Reading text:
########################################
EX-1.7 2 d7847080_ex1-7.htm

Exhibit 1.7

 
ARTICLES OF AMENDMENT

OF

DRYSHIPS INC.
Reg. No. 11911
 
     
     
   
   
 
REPUBLIC OF THE MARSHALL ISLANDS
   
 
REGISTRAR OF CORPORATIONS
   
 
DUPLICATE COPY
   
 
The original of this Document was filed in
accordance with Section 5 of the
Business Corporations Act on NON RESIDENT
     
NON RESIDENT
   
     
 
 
   
   
January 20, 2017
     
     
     
   
/s/ Cynthia Ro
   
Deputy Registrar
     




ARTICLES OF AMENDMENT TO THE
AMENDED AND RESTATED ARTICLES OF INCORPORATION
OF
DRYSHIPS INC.
PURSUANT TO SECTION 90 OF
THE MARSHALL ISLANDS BUSINESS CORPORATIONS ACT
I, Anthony Kandylidis, as the President and Chief Financial Officer of DryShips Inc., a corporation incorporated under the laws of the Republic of the Marshall Islands (the "Corporation"), for the purpose of amending the Amended and Restated Articles of Incorporation of said Corporation pursuant to Section 90 of the Business Corporations Act, as amended, hereby certify that:
1.
The name of the Corporation is: DRYSHIPS INC.
2.
The Articles of Incorporation were filed with the Registrar of Corporations as of the 9th day of September 2004.
3.
Articles of Amendment were filed with the Registrar of Corporations on the 18th day of October 2004.
4.
Amended and Restated Articles of Incorporation were filed with the Registrar of Corporations on the 31st day of January 2005.
5.
Articles of Amendment were filed with the Registrar of Corporations on the 14th day of September 2006.
6.
Articles of Amendment were filed with the Registrar of Corporations on the 17th day of January 2008.
7.
The Statement of Designations of rights, preferences and privileges of the Corporation's Series A Participating Preferred Stock was filed with the Registrar of Corporations on the 18th day of January 2008.
8.
The Statement of Designations of rights, preferences and privileges of the Corporation's Series A Convertible Preferred Stock was filed with the Registrar of Corporations on the 15th day of July 2009.
9.
The Statement of Designations of rights, preferences and privileges of the Corporation's Series B Preferred Stock was filed with the Registrar of Corporations on the 28th day of December 2015.
########################################
[Records excerpted from a collection]
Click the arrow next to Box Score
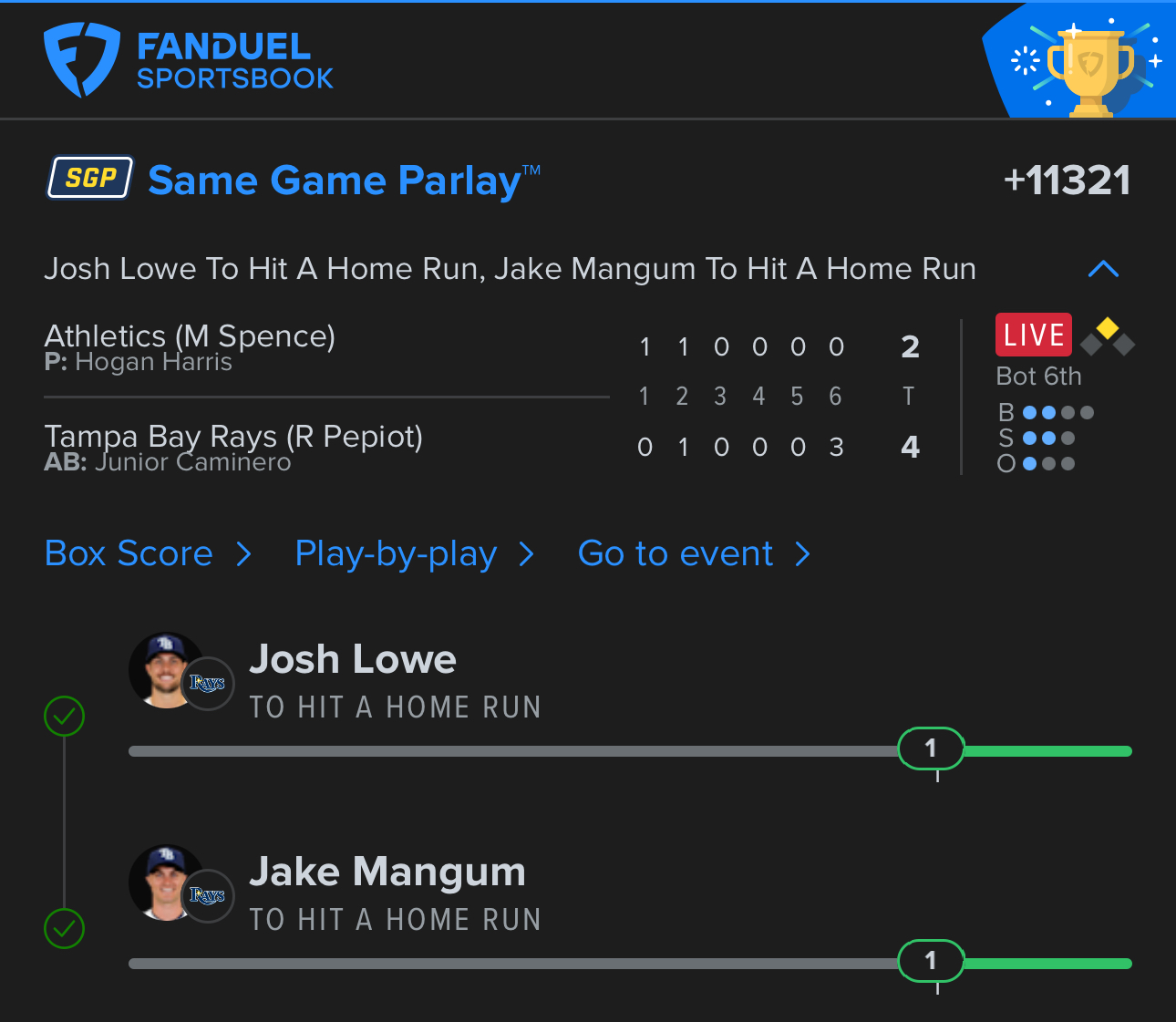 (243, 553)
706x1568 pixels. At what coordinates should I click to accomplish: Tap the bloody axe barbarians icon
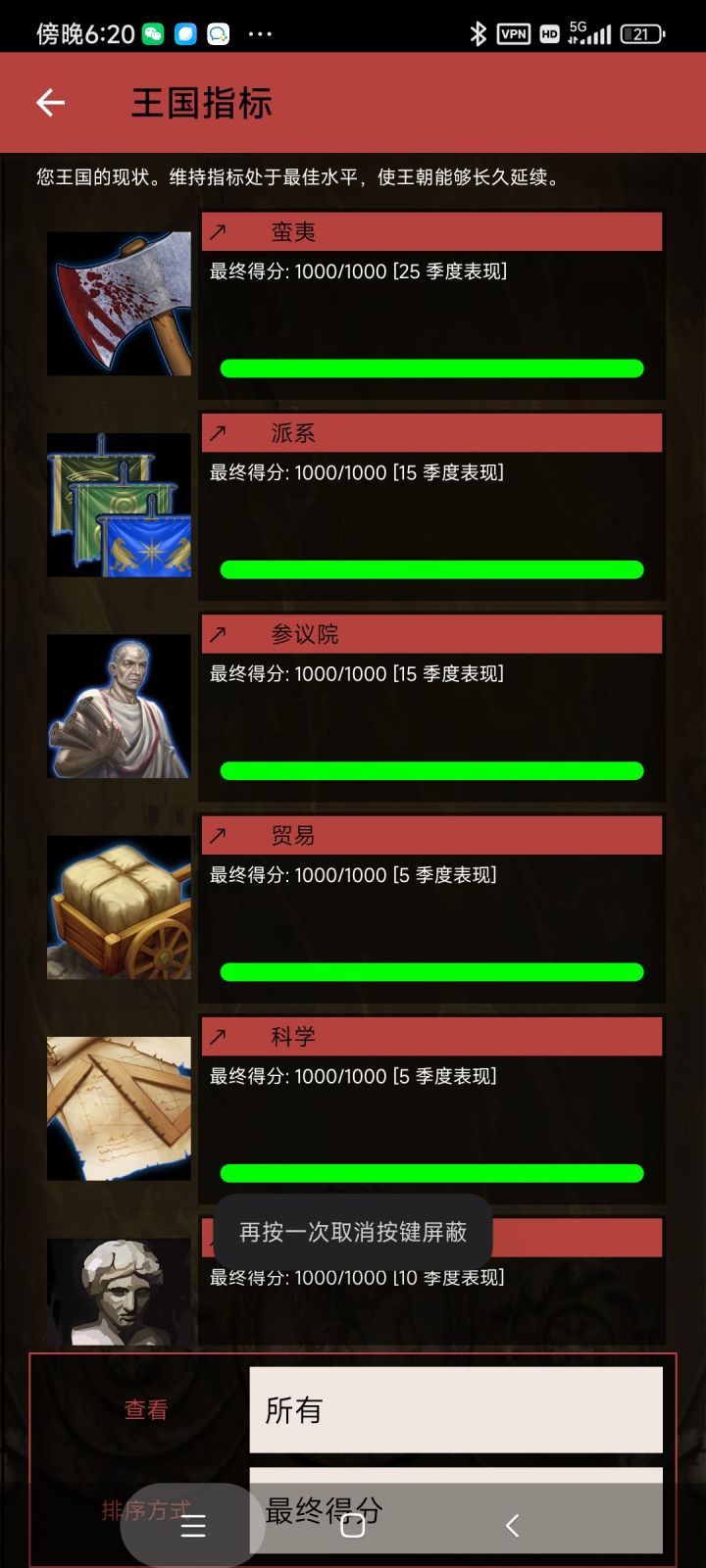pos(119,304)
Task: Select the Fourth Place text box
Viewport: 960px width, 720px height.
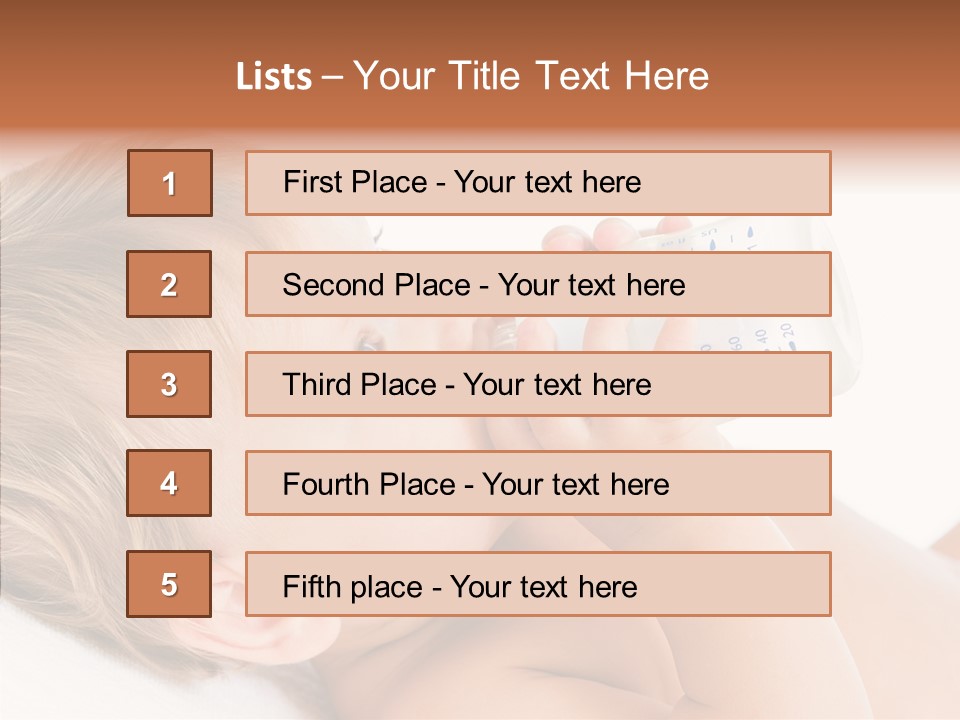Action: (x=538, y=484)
########################################
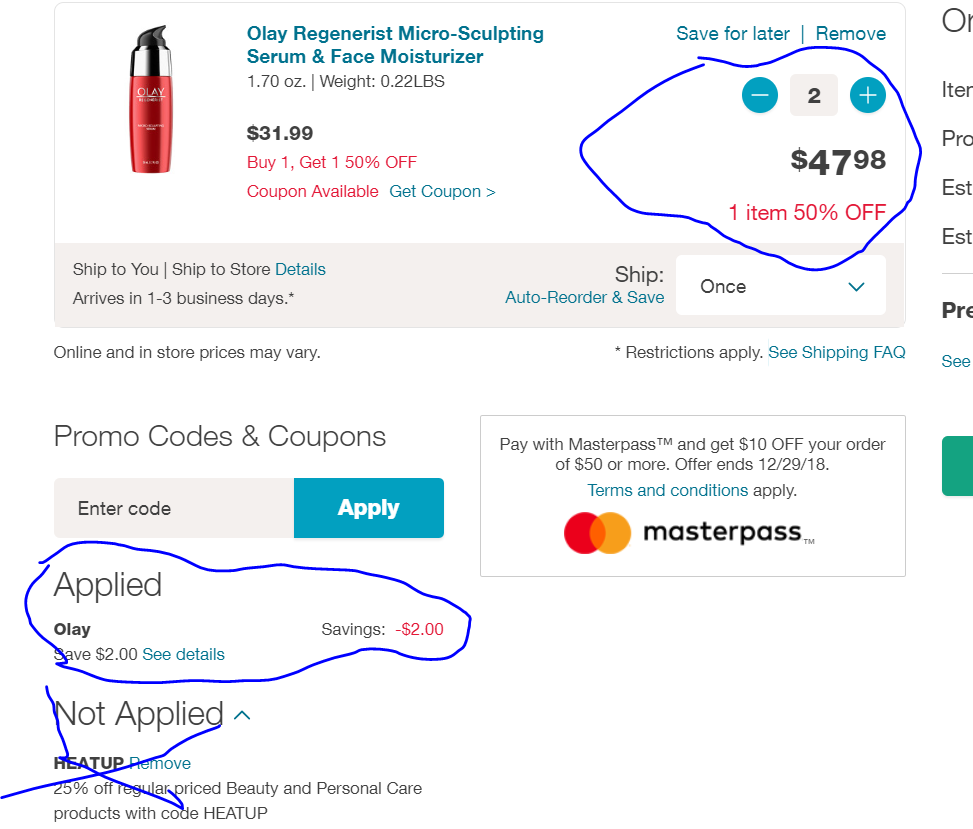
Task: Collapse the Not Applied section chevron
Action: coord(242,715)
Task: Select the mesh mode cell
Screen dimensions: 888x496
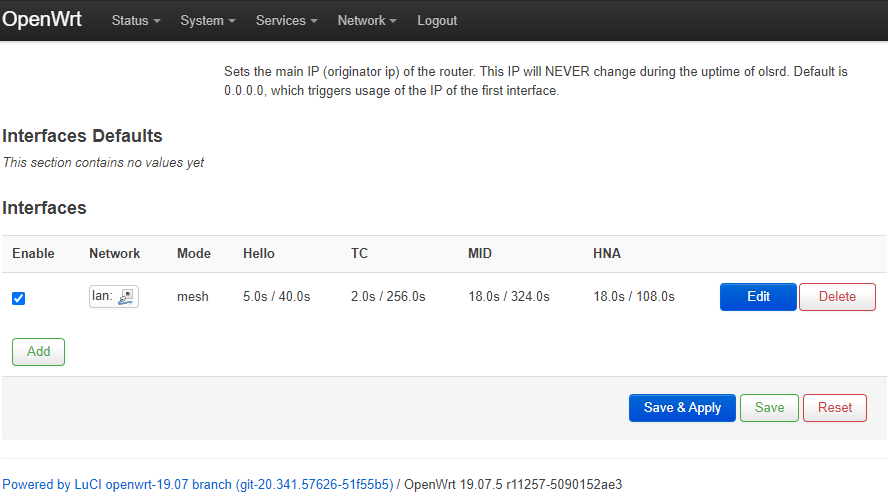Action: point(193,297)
########################################
Exercise task A: Render this sentence from the DryShips articles of amendment in French: "The Articles of Incorporation were filed with the Registrar of Corporations as of the 9th day of September 2004."
Exercise task B: In the records, rename "icon" to "symbol" in the lines from the one with "706x1568 pixels. At" up to and including the one with "pos(119,304)", and write out only those lines with nothing else changed, omitting the pictures.
The records have no connection to the articles of amendment.

Correct response A: Les statuts constitutifs ont été déposés auprès du registraire des sociétés en date du 9 septembre 2004.

Correct response B:
706x1568 pixels. At what coordinates should I click to accomplish: Tap the bloody axe barbarians symbol
pos(119,304)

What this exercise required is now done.